--- Excerpted data ---

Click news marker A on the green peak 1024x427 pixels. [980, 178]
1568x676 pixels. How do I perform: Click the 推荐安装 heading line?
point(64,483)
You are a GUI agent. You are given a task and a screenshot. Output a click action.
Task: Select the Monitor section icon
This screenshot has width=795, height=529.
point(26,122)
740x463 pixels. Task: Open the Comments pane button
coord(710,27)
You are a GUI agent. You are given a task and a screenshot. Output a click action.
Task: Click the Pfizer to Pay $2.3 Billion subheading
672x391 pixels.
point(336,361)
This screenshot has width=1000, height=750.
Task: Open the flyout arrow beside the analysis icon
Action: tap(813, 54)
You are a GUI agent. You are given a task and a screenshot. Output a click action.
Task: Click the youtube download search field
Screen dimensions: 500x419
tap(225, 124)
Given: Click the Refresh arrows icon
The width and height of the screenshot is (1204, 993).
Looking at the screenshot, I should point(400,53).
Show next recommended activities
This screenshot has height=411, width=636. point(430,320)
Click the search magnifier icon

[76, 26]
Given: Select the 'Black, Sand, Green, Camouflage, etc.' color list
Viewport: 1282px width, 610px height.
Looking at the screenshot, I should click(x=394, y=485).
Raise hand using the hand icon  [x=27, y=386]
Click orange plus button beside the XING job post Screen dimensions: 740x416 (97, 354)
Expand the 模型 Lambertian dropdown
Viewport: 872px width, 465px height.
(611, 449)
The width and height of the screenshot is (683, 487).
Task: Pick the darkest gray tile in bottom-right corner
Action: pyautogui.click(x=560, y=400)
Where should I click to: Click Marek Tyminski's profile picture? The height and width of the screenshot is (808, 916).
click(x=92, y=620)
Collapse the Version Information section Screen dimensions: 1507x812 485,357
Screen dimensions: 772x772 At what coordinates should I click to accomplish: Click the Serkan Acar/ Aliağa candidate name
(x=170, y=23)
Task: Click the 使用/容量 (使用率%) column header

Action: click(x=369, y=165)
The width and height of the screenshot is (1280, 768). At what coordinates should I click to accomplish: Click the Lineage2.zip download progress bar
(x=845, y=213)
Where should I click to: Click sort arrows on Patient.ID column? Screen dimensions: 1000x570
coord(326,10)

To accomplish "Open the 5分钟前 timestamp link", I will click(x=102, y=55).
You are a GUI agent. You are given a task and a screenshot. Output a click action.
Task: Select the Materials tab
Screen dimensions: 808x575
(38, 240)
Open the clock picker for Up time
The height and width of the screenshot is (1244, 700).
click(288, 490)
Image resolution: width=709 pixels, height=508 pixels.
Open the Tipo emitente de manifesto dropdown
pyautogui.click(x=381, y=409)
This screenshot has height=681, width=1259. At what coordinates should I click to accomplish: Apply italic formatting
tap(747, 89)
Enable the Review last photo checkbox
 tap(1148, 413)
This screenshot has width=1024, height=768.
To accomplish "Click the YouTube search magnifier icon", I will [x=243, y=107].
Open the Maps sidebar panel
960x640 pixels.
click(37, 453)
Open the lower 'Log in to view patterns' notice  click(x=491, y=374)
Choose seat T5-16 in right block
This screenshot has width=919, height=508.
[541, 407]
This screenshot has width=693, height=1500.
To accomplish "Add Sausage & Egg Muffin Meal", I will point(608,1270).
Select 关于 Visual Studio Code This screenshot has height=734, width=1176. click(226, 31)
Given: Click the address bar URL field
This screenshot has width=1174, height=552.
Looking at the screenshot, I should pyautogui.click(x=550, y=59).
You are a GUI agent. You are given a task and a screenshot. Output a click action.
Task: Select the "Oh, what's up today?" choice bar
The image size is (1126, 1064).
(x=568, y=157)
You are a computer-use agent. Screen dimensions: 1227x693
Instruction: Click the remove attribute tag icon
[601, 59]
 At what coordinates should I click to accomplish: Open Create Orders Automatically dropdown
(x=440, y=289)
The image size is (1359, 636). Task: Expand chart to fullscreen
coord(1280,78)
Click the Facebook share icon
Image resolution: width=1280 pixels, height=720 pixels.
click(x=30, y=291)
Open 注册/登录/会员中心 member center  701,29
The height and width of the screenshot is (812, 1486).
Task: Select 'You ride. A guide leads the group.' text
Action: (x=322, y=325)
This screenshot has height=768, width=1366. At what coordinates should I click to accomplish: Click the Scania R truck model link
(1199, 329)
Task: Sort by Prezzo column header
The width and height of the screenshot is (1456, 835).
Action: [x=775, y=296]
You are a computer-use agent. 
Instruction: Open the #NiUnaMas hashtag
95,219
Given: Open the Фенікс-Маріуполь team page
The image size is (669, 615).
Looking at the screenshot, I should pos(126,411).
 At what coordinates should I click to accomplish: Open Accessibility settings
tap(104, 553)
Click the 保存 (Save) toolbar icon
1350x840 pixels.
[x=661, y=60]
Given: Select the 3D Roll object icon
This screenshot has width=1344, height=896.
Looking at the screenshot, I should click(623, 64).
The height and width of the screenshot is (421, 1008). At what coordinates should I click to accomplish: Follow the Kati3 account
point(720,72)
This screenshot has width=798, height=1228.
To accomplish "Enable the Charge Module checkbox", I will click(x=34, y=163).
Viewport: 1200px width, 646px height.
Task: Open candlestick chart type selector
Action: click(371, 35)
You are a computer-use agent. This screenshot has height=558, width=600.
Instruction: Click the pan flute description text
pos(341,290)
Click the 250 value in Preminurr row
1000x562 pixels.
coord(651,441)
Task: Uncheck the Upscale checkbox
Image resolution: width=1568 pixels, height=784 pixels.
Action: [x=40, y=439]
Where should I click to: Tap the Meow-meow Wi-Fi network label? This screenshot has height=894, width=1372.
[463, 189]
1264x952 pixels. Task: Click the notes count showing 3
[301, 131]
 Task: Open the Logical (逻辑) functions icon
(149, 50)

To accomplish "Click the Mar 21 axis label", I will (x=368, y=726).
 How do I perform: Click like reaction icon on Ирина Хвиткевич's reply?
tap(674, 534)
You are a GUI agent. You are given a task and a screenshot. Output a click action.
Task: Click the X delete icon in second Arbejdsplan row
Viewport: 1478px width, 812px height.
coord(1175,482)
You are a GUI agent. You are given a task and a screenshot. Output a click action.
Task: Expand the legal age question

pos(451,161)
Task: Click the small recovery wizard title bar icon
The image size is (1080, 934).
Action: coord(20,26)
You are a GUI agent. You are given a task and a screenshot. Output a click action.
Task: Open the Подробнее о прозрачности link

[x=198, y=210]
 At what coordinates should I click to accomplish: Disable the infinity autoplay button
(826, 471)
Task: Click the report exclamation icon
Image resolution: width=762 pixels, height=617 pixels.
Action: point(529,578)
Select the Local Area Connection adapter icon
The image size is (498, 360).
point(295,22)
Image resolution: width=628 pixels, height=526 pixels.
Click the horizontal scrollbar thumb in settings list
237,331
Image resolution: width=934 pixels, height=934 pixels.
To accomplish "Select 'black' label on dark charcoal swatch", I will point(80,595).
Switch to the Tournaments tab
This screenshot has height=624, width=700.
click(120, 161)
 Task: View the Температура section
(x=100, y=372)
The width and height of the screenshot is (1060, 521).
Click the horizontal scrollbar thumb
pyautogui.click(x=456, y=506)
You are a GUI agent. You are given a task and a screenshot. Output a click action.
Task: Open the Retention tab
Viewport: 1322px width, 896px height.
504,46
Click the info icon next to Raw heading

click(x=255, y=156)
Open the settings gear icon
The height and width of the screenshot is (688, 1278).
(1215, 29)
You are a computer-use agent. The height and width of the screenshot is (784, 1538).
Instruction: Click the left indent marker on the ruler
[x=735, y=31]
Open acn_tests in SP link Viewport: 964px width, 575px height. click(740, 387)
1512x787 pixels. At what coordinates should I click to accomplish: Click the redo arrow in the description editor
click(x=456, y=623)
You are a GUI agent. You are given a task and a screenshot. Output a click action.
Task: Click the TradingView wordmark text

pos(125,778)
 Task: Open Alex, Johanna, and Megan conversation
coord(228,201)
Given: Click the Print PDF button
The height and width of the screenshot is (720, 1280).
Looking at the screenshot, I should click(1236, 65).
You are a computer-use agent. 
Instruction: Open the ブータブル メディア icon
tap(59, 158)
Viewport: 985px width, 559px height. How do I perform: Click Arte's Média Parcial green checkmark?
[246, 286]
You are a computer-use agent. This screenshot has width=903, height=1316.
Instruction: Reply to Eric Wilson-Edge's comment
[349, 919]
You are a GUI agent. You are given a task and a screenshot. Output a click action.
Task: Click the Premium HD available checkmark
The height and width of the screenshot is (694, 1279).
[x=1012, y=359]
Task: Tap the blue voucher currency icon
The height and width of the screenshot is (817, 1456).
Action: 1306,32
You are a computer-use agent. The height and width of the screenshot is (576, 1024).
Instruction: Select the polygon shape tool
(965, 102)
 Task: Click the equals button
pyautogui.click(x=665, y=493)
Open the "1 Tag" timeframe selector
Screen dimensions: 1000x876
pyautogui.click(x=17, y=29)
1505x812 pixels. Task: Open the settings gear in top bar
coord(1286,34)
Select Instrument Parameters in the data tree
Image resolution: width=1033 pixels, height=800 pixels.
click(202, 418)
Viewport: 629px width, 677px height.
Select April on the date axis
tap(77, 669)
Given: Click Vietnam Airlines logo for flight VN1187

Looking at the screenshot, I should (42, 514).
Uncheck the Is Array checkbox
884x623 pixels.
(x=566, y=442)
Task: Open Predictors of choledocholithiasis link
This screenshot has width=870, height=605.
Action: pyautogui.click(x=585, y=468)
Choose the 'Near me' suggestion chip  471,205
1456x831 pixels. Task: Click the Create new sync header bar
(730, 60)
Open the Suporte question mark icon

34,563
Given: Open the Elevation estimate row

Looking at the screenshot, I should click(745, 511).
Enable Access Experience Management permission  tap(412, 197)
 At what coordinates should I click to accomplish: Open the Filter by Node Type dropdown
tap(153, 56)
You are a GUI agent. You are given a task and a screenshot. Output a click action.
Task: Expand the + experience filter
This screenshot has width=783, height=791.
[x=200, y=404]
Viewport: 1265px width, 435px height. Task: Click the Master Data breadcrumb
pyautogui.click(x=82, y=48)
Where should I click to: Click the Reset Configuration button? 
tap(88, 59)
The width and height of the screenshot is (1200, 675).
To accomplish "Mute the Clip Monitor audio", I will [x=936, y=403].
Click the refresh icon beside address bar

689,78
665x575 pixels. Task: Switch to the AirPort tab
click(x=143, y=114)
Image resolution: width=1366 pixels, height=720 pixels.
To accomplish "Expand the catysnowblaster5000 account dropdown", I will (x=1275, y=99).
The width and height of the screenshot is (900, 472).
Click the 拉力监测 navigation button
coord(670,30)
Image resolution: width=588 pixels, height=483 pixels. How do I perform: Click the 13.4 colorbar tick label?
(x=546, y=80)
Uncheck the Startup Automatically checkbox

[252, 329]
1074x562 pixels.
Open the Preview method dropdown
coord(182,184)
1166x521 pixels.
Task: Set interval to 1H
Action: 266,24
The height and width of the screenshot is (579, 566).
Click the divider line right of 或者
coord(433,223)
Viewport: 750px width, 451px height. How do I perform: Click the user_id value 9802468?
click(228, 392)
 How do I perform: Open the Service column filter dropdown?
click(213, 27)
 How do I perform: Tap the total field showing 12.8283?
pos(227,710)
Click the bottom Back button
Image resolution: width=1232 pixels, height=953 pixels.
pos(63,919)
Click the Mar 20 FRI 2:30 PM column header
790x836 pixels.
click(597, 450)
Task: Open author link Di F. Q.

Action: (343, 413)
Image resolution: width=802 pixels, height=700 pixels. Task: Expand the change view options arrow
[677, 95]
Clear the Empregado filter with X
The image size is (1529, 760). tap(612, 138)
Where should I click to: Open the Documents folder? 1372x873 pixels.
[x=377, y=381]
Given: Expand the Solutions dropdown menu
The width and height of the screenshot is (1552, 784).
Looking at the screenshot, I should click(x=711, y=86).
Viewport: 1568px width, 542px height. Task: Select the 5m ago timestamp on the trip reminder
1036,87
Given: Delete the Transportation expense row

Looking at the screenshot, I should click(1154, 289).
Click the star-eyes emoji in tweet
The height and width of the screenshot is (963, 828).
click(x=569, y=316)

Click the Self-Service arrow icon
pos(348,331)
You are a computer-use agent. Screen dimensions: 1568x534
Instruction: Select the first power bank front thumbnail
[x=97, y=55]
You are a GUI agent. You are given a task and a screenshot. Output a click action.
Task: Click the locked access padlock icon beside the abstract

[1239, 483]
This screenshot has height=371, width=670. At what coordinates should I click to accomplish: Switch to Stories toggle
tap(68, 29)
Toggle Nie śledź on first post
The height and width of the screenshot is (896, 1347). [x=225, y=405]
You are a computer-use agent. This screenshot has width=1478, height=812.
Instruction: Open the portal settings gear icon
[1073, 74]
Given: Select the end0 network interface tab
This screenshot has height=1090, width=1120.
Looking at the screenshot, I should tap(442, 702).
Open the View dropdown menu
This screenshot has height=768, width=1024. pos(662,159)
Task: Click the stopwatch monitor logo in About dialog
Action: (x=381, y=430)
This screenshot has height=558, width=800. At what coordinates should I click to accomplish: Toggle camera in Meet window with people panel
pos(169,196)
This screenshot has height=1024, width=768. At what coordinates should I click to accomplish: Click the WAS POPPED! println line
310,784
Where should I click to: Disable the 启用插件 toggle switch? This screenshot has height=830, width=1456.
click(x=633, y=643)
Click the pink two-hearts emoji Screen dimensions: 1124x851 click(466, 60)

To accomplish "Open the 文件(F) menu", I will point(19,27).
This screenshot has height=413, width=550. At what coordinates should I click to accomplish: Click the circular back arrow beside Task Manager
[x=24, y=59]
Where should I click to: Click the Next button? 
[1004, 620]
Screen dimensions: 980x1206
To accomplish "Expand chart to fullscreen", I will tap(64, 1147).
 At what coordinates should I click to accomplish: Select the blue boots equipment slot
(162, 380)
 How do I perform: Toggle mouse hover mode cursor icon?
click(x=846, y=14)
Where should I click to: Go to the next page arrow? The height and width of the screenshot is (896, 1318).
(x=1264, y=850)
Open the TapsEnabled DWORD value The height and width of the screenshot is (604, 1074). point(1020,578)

---

> **Requirement**
Each line in the data that holds the string "computer" needs to be copied.

> **Response**
You are a computer-use agent. Screen dimensions: 1227x693
You are a computer-use agent. 
You are a computer-use agent. This screenshot has height=558, width=600.
You are a computer-use agent. The height and width of the screenshot is (784, 1538).
You are a computer-use agent. 
You are a computer-use agent. This screenshot has width=903, height=1316.
You are a computer-use agent. The height and width of the screenshot is (576, 1024).
You are a computer-use agent. Screen dimensions: 1568x534
You are a computer-use agent. This screenshot has width=1478, height=812.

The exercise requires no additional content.